You are viewing a plain text version of this content. The canonical link for it is here.
Posted to java-user@lucene.apache.org by Antony Bowesman <ad...@thorntothehorn.org> on 2011/04/05 08:24:29 UTC

DocIdSet to represent small numberr of hits in large Document set

I'm converting a Lucene 2.3.2 to 2.4.1 (with a view to going to 2.9.4).

Many of our indexes are 5M+ Documents, however, only a small subset of these are 
relevant to any user.  As a DocIdSet, backed by a BitSet or OpenBitSet, is 
rather inefficient in terms of memory use, what is the recommended way to 
DocIdSet implementation to use in this scenario?

Seems like SortedVIntList can be used to store the info, but it has no methods 
to build the list in the first place, requiring an array or bitset in the 
constructor.

I had used Nutch's DocSet and HashDocSet implementations in my 2.3.2 deployment, 
but want to move away from that Nutch dependency, so wondered if Lucene had a 
way to do this?

Thanks

---------------------------------------------------------------------
To unsubscribe, e-mail: java-user-unsubscribe@lucene.apache.org
For additional commands, e-mail: java-user-help@lucene.apache.org


Re: DocIdSet to represent small numberr of hits in large Document set

Posted by Michael McCandless <lu...@mikemccandless.com>.
This (HashDocSet, and any other impls that handle the sparse case
well) could be useful to have in Lucene's core.

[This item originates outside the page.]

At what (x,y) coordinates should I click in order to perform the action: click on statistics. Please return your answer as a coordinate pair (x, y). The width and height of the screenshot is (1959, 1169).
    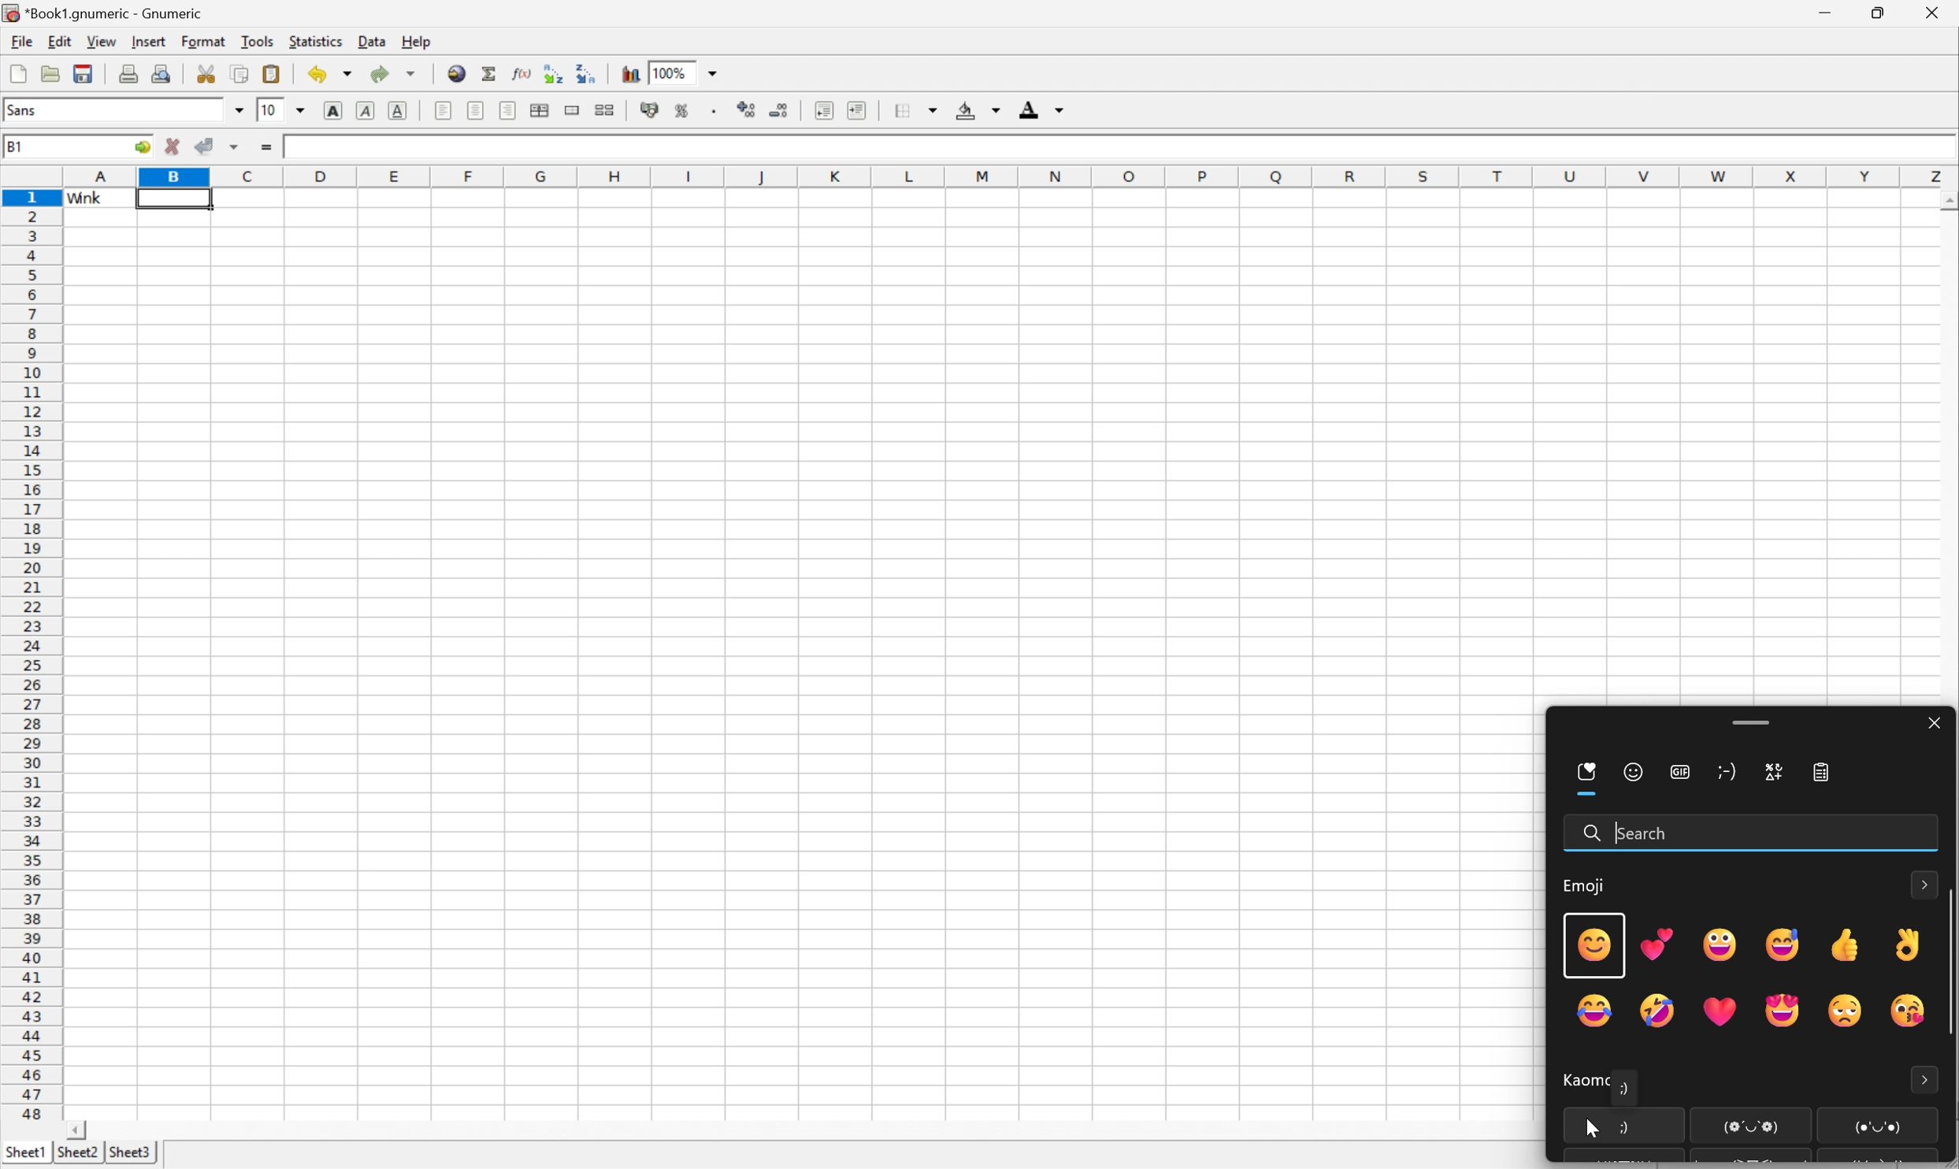
    Looking at the image, I should click on (313, 43).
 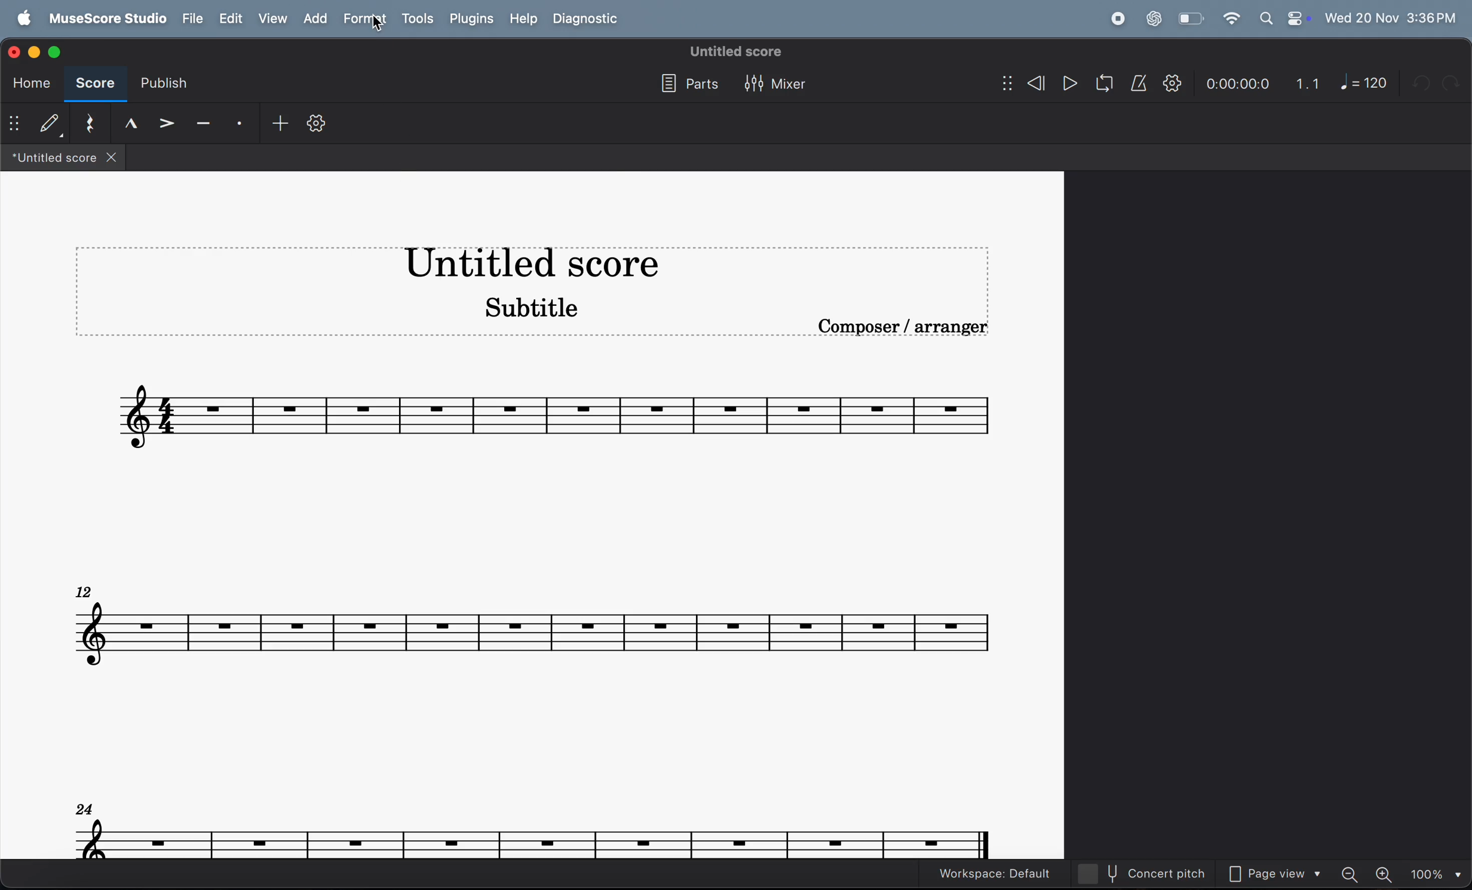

For example, for certain MultiTermQuerys  we have this
CONSTANT_SCORE_AUTO_REWRITE, which has iffy smelling heuristics to try
to determine the best cutover point from
ConstantScoreQuery(BooleanQuery(<OR of Terms>)) to FILTER_REWRITE,
because FILTER_REWRITE is costly in the sparse case.

Mike

http://blog.mikemccandless.com

On Tue, Apr 5, 2011 at 10:53 AM, Jason Rutherglen
<ja...@gmail.com> wrote:
> I think Solr has a HashDocSet implementation?
>
> On Tue, Apr 5, 2011 at 3:19 AM, Michael McCandless
> <lu...@mikemccandless.com> wrote:
>> Can we simply factor out (poach!) those useful-sounding classes from
>> Nutch into Lucene?
>>
>> Mike
>>
>> http://blog.mikemccandless.com
>>
>> On Tue, Apr 5, 2011 at 2:24 AM, Antony Bowesman <ad...@thorntothehorn.org> wrote:
>>> I'm converting a Lucene 2.3.2 to 2.4.1 (with a view to going to 2.9.4).
>>>
>>> Many of our indexes are 5M+ Documents, however, only a small subset of these
>>> are relevant to any user.  As a DocIdSet, backed by a BitSet or OpenBitSet,
>>> is rather inefficient in terms of memory use, what is the recommended way to
>>> DocIdSet implementation to use in this scenario?
>>>
>>> Seems like SortedVIntList can be used to store the info, but it has no
>>> methods to build the list in the first place, requiring an array or bitset
>>> in the constructor.
>>>
>>> I had used Nutch's DocSet and HashDocSet implementations in my 2.3.2
>>> deployment, but want to move away from that Nutch dependency, so wondered if
>>> Lucene had a way to do this?
>>>
>>> Thanks
>>>
>>> ---------------------------------------------------------------------
>>> To unsubscribe, e-mail: java-user-unsubscribe@lucene.apache.org
>>> For additional commands, e-mail: java-user-help@lucene.apache.org
>>>
>>>
>>
>> ---------------------------------------------------------------------
>> To unsubscribe, e-mail: java-user-unsubscribe@lucene.apache.org
>> For additional commands, e-mail: java-user-help@lucene.apache.org
>>
>>
>

---------------------------------------------------------------------
To unsubscribe, e-mail: java-user-unsubscribe@lucene.apache.org
For additional commands, e-mail: java-user-help@lucene.apache.org


Re: DocIdSet to represent small numberr of hits in large Document set

Posted by Jason Rutherglen <ja...@gmail.com>.
I think Solr has a HashDocSet implementation?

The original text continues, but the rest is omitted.